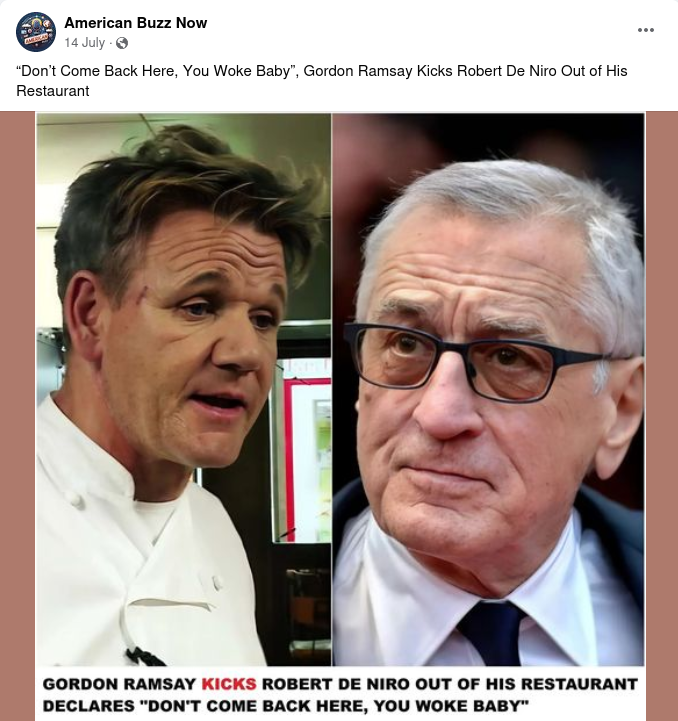Open the American Buzz Now profile avatar
This screenshot has width=678, height=721.
pos(36,32)
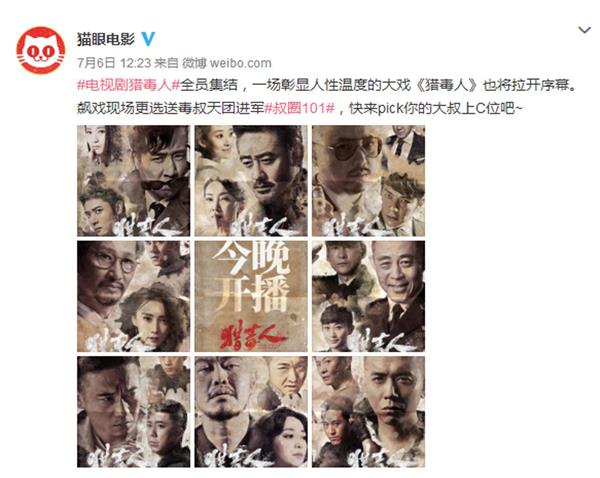This screenshot has width=600, height=478.
Task: Open the center 今晚开播 poster image
Action: tap(251, 296)
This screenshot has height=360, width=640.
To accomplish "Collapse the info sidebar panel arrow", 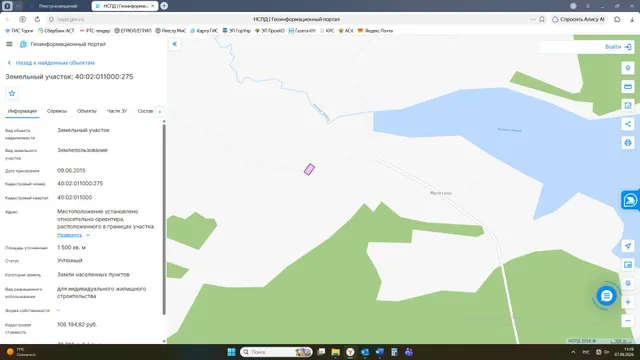I will pyautogui.click(x=175, y=44).
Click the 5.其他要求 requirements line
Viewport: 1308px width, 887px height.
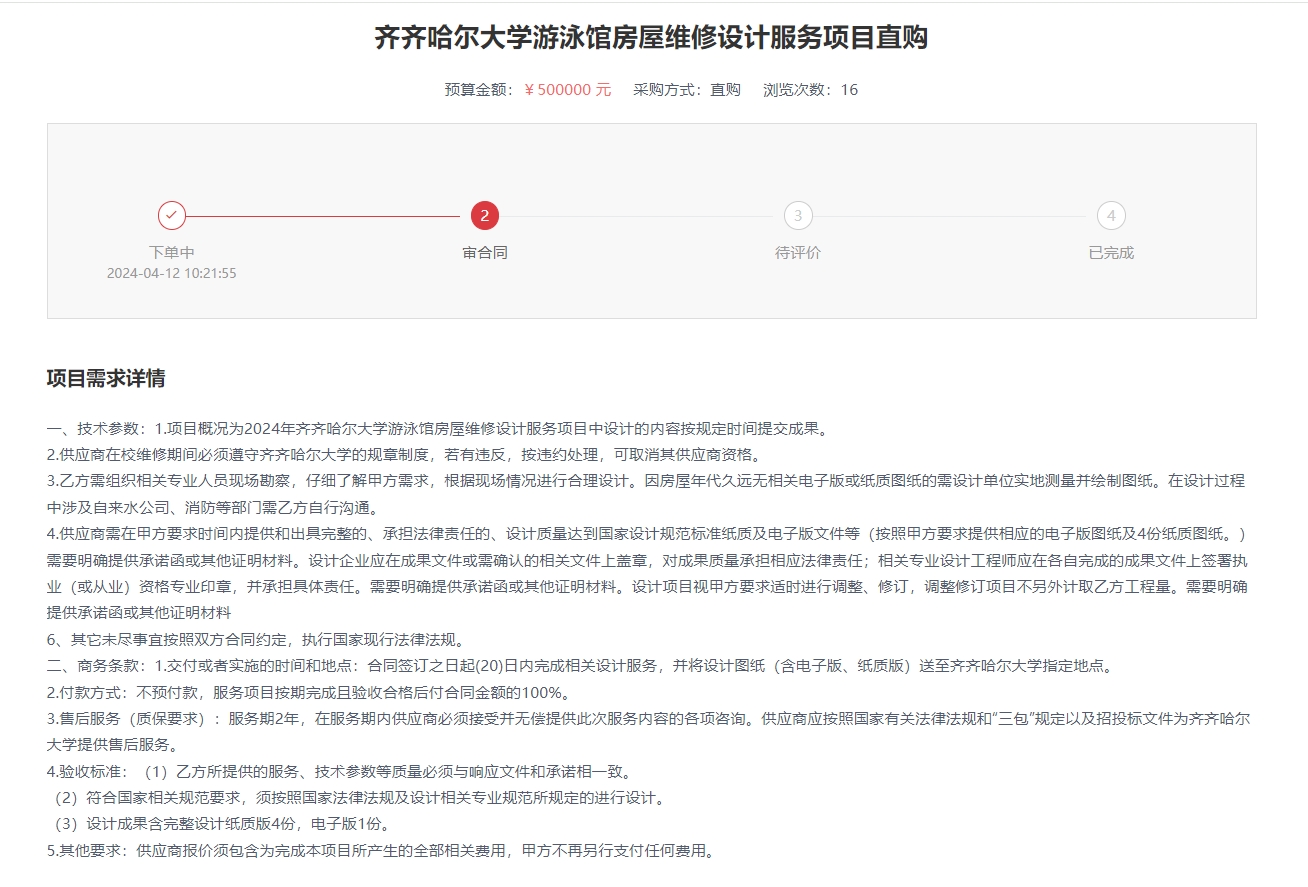381,851
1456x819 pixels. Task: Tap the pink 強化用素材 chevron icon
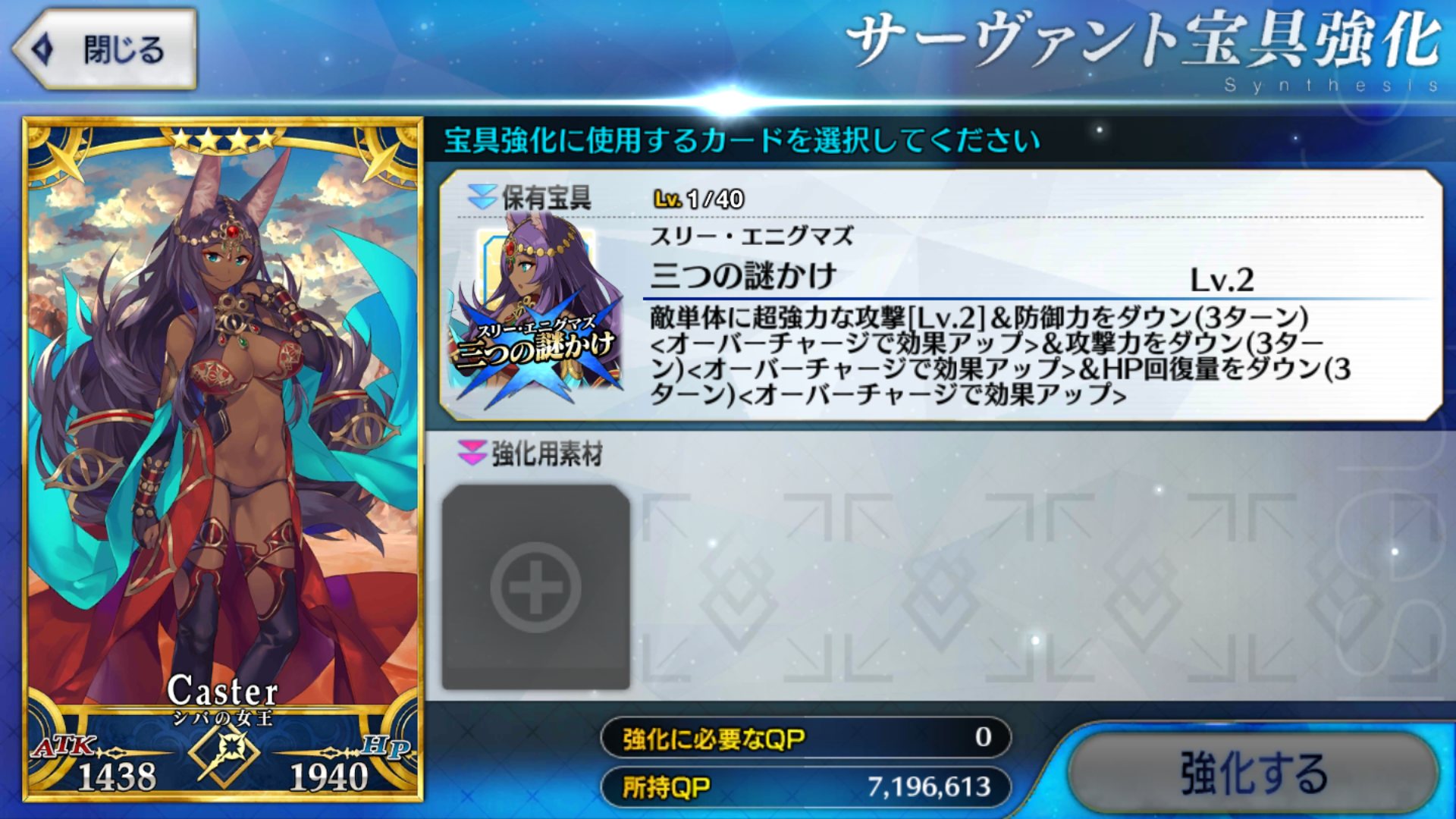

○ ○ ○ ○ ○

Reproduce the lines above, exactly and exclusively, from the line containing "Viewport: 1308px width, 887px height." down to the last line, both included; pictures are not part of the copy.

Viewport: 1308px width, 887px height.
381,851
1456x819 pixels. Task: Tap the pink 強化用素材 chevron icon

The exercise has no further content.